Output verbatim the lines beginning with the one that contains "This screenshot has width=1316, height=924." and continuing through the final line, both included.
▬▬▬▬▬▬▬▬▬▬
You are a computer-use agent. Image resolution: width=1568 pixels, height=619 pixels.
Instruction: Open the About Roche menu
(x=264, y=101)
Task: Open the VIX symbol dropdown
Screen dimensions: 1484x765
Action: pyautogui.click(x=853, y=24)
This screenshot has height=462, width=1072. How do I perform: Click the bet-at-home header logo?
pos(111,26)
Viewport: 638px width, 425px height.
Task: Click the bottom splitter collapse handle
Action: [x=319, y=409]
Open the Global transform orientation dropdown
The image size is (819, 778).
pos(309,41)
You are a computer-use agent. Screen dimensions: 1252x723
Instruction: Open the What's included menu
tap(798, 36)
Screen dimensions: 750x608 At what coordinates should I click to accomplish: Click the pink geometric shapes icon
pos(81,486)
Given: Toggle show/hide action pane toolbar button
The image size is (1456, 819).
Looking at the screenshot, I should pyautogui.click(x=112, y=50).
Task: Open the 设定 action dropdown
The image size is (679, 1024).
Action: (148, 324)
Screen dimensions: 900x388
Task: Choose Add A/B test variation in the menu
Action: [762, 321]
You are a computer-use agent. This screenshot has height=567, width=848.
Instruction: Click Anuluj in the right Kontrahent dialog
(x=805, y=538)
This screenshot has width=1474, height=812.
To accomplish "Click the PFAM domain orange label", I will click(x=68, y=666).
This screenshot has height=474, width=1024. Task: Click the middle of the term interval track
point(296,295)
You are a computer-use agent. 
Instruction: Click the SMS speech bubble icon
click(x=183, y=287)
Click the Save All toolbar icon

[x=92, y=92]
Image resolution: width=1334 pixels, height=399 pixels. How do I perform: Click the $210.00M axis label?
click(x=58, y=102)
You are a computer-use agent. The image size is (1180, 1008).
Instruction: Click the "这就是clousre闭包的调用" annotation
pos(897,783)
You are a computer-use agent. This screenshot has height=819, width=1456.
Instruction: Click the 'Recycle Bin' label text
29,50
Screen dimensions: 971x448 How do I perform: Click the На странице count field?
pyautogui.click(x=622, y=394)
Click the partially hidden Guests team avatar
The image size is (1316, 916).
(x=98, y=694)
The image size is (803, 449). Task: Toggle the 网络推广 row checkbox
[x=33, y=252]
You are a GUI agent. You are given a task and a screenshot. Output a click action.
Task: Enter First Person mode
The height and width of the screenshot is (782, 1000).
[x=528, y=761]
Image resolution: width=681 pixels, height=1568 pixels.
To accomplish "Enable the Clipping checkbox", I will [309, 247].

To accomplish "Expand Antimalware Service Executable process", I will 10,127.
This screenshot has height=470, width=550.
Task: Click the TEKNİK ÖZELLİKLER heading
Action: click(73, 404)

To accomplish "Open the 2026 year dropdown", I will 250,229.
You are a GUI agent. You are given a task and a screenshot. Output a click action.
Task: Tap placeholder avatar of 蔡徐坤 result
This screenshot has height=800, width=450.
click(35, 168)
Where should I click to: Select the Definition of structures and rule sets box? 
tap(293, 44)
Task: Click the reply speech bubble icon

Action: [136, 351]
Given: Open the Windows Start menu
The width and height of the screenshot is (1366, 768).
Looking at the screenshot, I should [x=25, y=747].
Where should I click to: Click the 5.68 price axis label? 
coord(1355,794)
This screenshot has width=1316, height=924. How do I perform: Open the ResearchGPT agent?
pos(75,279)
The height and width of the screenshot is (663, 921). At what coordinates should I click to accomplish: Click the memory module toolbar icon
▬▬▬▬▬▬▬▬▬▬
→ **EXERCISE OUTPUT**
This screenshot has width=1316, height=924. How do I perform: Open the ResearchGPT agent?
pos(75,279)
The height and width of the screenshot is (663, 921). At what coordinates should I click to accomplish: Click the memory module toolbar icon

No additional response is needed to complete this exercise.